The multi-grain framework in NMGC is designed to be agnostic about the origin of the dust temperatures: each grain bin accepts whatever temperature the user provides, whether that is a single constant value, a radial profile, a time-dependent sequence, or a fully two-dimensional distribution. There is no built-in prescription. You may set all bins to the same temperature, replicate a single-grain run with different temperatures by bin, or supply a richly structured multi-dimensional temperature field — provided the values remain within the physically safe range discussed in Chapter Best practices.

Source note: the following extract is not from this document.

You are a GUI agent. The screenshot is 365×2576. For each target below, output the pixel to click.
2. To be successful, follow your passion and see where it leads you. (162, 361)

In practice, the most self-consistent approach is to compute the grain temperatures prior to the chemistry run using dedicated radiative transfer (RT) simulations. RT codes propagate stellar and interstellar radiation through a dust model that includes the full grain size distribution, scattering, and absorption opacities, and return the equilibrium temperature of each grain population at every point in the modelled region. These temperatures can then be fed directly into NMGC as the per-bin inputs. This workflow is particularly important when the grain size distribution spans a wide range: small grains (typically below a few tens of nanometres) are susceptible to stochastic single-photon heating and can reach temperatures far above the local radiation-field equilibrium, whereas large grains thermalise efficiently and sit close to the equilibrium value. Capturing this contrast requires size-resolved temperatures from RT, rather than a single representative value.

For this workflow, the package astroMUGS is specifically designed to act as the bridge between RT simulations and NMGC. Starting from a RADMC-3D model — which can include multi-grain opacities and full 2D or 3D geometry — astroMUGS extracts the per-bin dust temperature distributions and reformats them into the NMGC input files (0D_grain_sizes.in or 1D_grain_sizes.in) along with the corresponding grain radii and gas-to-dust ratios. The package also provides ready-to-use disk and envelope models so that a fully self-consistent RT + chemistry simulation can be set up from scratch. Detailed instructions are available in the astroMUGS documentation.